Please return every line of the records below that contains the word "will".

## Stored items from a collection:
☆ ☆ ☆

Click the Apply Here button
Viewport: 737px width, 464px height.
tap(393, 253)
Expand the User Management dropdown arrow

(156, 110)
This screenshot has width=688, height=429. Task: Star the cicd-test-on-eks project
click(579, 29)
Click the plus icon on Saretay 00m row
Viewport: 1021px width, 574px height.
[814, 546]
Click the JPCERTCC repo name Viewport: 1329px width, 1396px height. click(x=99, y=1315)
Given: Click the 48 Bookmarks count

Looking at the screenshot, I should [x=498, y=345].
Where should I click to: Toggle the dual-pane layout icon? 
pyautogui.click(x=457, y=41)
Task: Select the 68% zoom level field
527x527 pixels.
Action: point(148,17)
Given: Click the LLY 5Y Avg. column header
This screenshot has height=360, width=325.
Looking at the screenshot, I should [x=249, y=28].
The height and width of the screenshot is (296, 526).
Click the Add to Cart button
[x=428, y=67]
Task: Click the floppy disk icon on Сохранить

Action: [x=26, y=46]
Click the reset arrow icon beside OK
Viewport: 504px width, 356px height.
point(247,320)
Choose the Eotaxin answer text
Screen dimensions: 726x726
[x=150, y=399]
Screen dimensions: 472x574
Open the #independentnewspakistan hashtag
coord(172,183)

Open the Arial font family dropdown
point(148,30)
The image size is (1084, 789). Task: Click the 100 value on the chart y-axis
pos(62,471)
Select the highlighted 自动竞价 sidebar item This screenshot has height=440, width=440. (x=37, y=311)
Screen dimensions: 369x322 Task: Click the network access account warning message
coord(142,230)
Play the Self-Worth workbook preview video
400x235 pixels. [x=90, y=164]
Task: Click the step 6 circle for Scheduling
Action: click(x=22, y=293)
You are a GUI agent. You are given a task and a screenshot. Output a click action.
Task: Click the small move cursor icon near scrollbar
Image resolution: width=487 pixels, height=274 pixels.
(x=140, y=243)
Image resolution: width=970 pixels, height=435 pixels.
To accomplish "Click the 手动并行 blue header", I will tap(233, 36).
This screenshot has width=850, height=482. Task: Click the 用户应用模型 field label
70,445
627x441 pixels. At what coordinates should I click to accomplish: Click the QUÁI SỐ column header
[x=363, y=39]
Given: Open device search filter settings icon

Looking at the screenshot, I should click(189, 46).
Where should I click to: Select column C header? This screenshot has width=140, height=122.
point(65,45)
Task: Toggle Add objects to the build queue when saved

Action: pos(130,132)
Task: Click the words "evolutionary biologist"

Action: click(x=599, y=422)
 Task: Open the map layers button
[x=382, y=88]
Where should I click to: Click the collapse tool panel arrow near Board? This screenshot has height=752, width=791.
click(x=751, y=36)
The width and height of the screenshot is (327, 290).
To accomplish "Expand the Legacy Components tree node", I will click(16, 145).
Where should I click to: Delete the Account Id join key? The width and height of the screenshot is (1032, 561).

☆ ☆ ☆

## SOLVED EXERCISE:
To accomplish "Click the 手动并行 blue header", I will tap(233, 36).
To accomplish "Expand the Legacy Components tree node", I will click(16, 145).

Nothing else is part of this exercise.